On March 8, 2006, Onfolio was acquired by Microsoft where many of the features of the original product are being incorporated into the Windows Live Toolbar. On August 13, 2006, Microsoft released the public beta of a new desktop blogging client called Windows Live Writer that was created by Allaire’s team at Microsoft.
Starting in 2009, Allaire has been developing a web-based interface to the widely used R technical computing environment. A beta version of RStudio was publicly released on February 28, 2011.
JJ Allaire received his B.A. from Macalester College (St. Paul, MN) in 1991.
RStudio is an integrated development environment (IDE) for R which works with the standard version of R available from CRAN. Like R, RStudio is available under a free software license. RStudio is designed to be as straightforward and intuitive as possible to provide a friendly environment for new and experienced R users alike. RStudio is also a company, and they plan to sell services (support, training, consulting, hosting) related to the open-source software they distribute.
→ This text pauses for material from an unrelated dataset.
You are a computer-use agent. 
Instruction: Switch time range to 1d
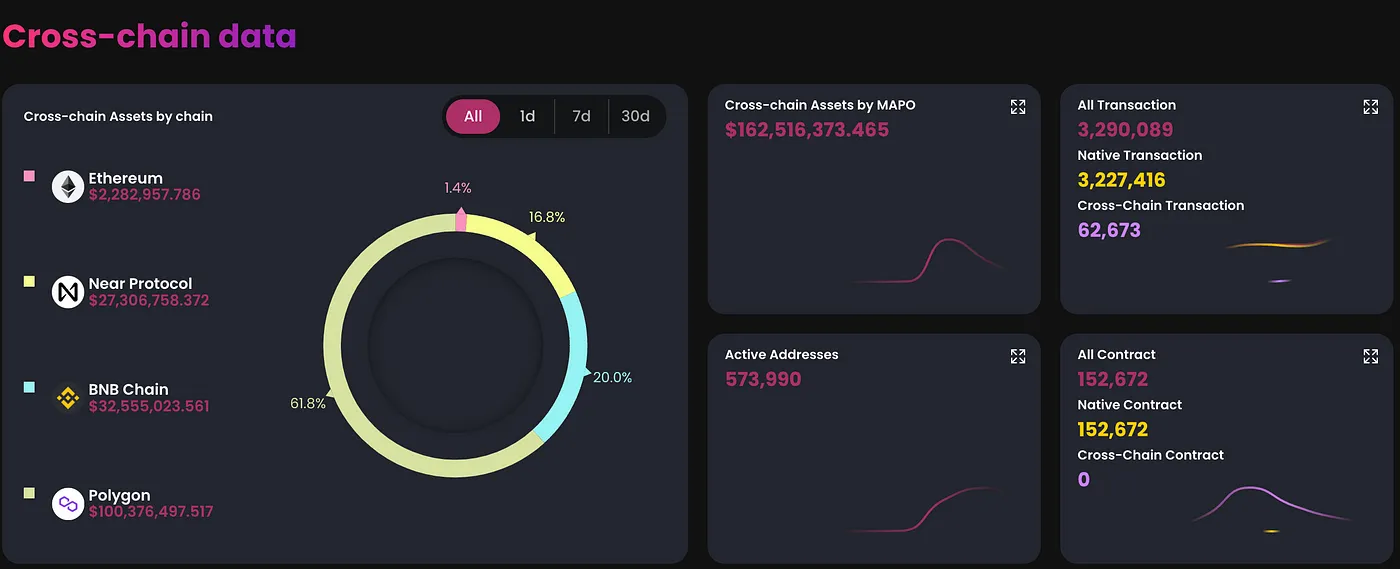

I have been watching for Revolution Analytics product almost since the inception of the company. It has managed to sail over storms, naysayers and critics with simple and effective strategy of launching good software, making good partnerships and keeping up media visibility with white papers, joint webinars, blogs, conferences and events.
However this is a listing of all technical contributions made by Revolution Analytics products to the #rstats project.
1) Useful Packages mostly in parallel processing or more efficient computing like
- foreach (http://cran.r-project.org/web/packages/foreach/index.html) ,
- nws (http://cran.r-project.org/web/packages/nws/).
- iterators (http://cran.r-project.org/web/packages/iterators/index.html),
- doSMP (http://cran.r-project.org/web/packages/doSMP/index.html).
- doSNOW (http://cran.r-project.org/web/packages/doSNOW/index.html),
- doMC (http://cran.r-project.org/web/packages/doMC/index.html),
- revoIPC (http://cran.r-project.org/web/packages/revoIPC/)
2) RevoScaler package to beat R’s memory problem (this is probably the best in my opinion as it is yet to be replicated by the open source version and is a clear cut reason for going in for the paid version)
- Efficient XDF File Format designed to efficiently handle huge data sets.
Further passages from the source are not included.